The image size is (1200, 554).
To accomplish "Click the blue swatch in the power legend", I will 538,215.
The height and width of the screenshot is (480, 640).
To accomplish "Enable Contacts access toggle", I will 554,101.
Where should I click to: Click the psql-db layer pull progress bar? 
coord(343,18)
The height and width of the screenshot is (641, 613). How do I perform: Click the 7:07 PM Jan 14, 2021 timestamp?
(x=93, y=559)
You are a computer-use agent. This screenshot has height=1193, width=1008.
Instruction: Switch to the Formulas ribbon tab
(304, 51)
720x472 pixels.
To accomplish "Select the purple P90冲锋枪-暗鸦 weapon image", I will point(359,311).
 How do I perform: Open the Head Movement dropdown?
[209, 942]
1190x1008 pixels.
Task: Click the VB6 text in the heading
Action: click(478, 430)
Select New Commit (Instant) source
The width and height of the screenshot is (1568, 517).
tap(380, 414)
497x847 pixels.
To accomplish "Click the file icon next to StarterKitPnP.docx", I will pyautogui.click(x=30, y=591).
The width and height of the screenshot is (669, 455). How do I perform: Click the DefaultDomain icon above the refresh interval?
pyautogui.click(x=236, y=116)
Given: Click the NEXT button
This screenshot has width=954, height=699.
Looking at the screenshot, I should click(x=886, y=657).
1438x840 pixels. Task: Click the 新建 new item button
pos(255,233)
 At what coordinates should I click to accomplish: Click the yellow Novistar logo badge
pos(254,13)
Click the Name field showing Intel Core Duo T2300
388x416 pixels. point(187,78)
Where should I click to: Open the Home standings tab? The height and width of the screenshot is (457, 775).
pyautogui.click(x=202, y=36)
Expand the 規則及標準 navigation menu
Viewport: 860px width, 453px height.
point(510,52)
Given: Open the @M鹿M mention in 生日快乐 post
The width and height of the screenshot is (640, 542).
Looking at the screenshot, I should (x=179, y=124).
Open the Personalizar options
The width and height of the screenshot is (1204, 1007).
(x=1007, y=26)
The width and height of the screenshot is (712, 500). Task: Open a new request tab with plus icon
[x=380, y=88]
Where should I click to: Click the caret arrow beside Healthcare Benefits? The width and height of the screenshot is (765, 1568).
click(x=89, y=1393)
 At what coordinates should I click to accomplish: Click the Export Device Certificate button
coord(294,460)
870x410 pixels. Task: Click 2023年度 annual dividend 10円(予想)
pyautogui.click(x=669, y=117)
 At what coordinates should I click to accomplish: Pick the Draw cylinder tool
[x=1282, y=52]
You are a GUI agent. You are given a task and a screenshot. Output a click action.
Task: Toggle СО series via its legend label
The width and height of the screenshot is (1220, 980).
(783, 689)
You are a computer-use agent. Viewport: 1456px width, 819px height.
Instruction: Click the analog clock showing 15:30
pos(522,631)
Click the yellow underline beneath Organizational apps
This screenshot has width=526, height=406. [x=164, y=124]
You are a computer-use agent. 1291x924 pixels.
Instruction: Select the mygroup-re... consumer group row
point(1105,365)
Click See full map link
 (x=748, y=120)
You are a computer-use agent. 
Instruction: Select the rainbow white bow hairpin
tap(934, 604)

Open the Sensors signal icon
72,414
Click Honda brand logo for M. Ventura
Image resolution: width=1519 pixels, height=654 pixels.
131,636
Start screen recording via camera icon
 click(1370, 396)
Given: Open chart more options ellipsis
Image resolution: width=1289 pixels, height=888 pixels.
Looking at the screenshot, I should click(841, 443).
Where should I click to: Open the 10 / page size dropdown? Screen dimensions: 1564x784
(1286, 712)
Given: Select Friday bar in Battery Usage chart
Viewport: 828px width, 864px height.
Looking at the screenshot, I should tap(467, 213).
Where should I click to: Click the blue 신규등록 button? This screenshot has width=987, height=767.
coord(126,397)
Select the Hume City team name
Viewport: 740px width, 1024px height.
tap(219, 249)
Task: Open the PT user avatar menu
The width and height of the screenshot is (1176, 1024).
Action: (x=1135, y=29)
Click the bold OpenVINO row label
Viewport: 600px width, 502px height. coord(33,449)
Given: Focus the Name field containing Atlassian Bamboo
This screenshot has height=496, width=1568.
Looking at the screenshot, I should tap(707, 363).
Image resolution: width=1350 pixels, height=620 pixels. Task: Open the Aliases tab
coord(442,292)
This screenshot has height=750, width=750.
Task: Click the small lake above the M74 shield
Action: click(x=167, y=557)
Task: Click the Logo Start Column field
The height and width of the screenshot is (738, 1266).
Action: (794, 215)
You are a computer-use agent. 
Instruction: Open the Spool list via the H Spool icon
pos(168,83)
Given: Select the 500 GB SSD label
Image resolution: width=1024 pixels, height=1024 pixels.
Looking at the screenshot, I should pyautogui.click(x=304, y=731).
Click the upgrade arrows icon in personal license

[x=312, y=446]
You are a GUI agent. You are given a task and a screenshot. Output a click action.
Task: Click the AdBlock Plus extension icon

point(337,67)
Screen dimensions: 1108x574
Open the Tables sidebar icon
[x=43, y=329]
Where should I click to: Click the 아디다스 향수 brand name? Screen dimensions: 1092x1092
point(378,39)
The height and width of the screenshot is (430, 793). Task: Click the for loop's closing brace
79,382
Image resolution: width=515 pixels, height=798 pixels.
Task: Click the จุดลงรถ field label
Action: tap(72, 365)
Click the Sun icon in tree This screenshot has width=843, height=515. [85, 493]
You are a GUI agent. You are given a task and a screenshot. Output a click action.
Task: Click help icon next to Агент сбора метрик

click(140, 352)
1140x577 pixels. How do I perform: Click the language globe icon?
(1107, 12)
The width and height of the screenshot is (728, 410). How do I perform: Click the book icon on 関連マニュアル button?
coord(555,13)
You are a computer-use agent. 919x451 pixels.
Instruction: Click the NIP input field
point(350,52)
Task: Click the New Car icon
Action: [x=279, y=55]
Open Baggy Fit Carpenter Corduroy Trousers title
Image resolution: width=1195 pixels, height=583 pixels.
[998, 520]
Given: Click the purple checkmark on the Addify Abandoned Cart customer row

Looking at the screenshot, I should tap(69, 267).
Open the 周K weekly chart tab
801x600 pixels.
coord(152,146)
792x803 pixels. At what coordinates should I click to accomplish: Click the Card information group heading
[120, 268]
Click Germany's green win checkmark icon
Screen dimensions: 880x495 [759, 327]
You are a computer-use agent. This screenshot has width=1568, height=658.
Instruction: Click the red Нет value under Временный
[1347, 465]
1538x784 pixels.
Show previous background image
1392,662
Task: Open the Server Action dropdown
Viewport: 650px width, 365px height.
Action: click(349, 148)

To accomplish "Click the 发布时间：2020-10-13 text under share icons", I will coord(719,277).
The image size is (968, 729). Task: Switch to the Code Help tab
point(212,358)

__Work to complete__: Rewrite the data from its start through the line holding "I will 554,101.", inclusive, replacing "blue swatch" with "green swatch" and leaving everything else unchanged.

__Exercise response__:
The image size is (1200, 554).
To accomplish "Click the green swatch in the power legend", I will 538,215.
The height and width of the screenshot is (480, 640).
To accomplish "Enable Contacts access toggle", I will 554,101.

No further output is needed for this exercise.